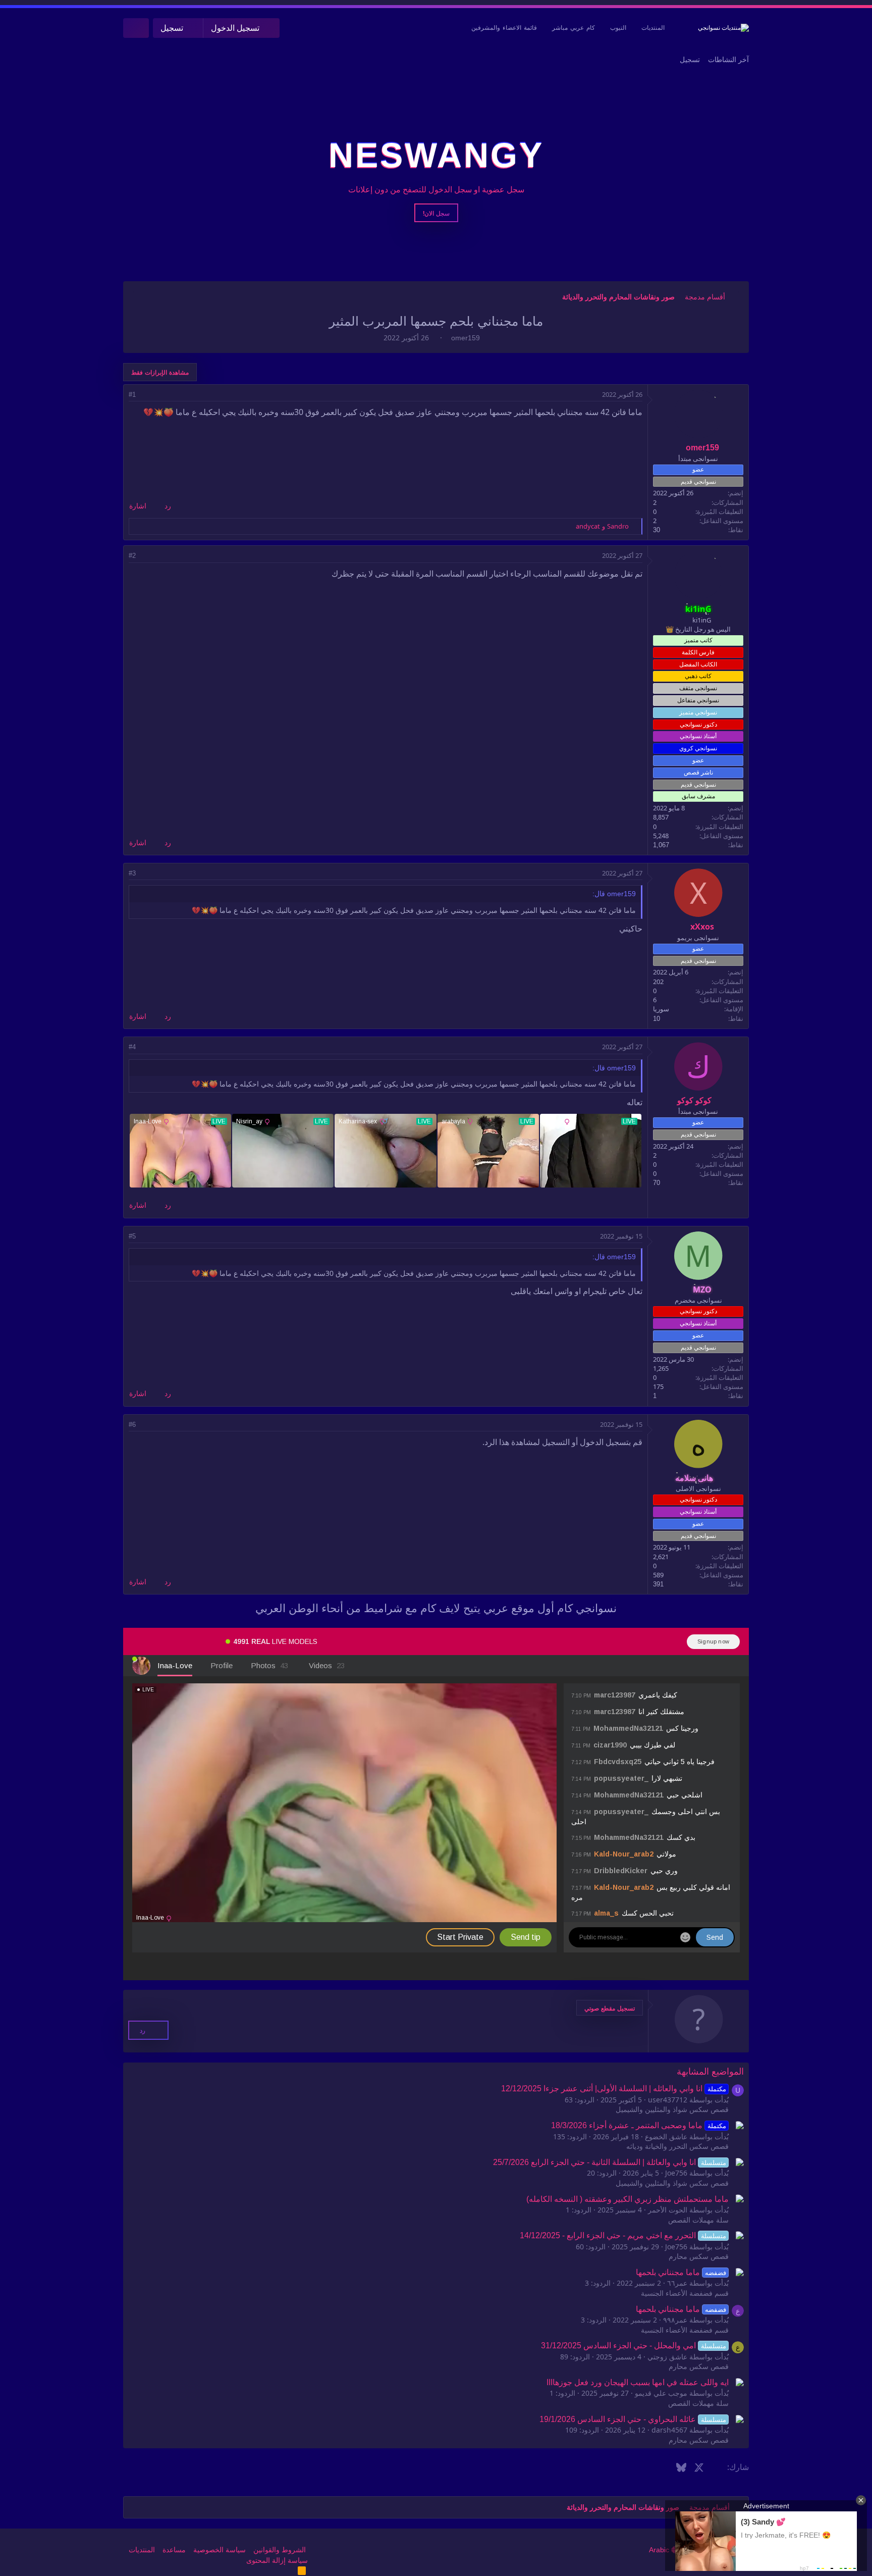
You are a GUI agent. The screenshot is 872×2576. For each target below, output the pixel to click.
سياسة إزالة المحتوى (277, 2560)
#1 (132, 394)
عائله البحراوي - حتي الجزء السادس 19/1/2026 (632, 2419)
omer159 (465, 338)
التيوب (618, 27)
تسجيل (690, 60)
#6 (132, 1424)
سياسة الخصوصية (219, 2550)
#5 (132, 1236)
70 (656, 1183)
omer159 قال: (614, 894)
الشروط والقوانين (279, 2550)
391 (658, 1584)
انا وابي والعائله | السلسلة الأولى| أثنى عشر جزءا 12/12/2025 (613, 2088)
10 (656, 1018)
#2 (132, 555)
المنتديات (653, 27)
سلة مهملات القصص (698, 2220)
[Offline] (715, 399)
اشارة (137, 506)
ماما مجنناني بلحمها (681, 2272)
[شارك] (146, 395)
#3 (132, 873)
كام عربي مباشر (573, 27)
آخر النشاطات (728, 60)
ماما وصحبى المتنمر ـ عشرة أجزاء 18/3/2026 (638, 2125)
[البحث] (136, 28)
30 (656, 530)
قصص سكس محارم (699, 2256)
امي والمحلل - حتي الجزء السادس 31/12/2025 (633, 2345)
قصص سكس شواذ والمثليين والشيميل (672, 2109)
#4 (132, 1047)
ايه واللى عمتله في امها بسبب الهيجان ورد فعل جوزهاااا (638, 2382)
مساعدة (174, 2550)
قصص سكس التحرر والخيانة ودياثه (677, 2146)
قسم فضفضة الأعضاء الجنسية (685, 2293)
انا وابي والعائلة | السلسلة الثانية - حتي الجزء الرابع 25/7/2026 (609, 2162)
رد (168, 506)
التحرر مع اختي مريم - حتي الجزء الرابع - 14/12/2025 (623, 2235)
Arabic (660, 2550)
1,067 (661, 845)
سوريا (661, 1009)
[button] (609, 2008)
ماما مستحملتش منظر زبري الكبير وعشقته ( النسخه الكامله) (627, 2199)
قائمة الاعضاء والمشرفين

==

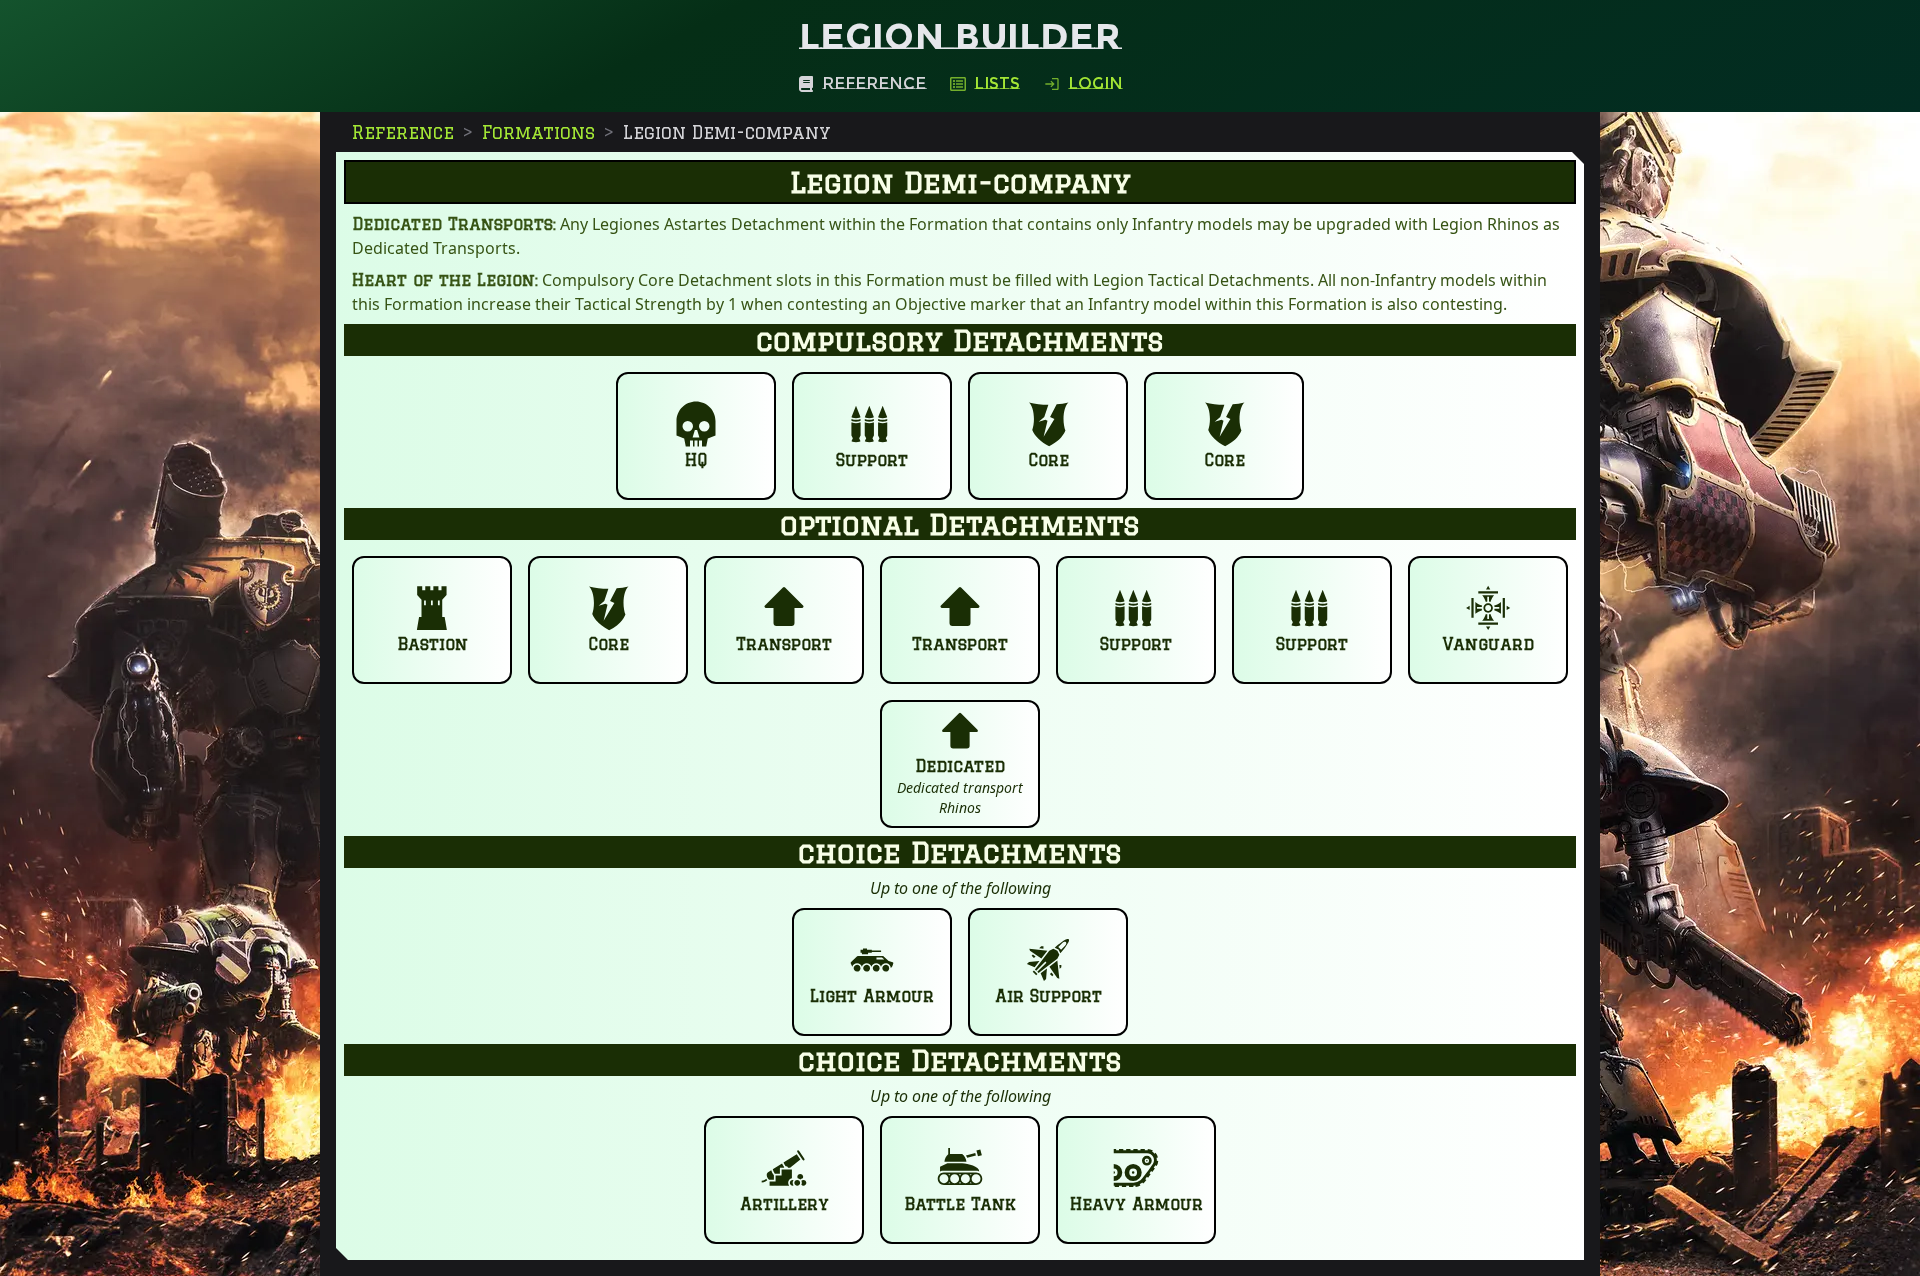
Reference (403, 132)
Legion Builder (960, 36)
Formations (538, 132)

■ **Description of the task**
What lines of the data contain the string "التحرر"? List them.

■ **Output for this exercise**
قصص سكس التحرر والخيانة ودياثه (677, 2146)
التحرر مع اختي مريم - حتي الجزء الرابع - 14/12/2025 (623, 2235)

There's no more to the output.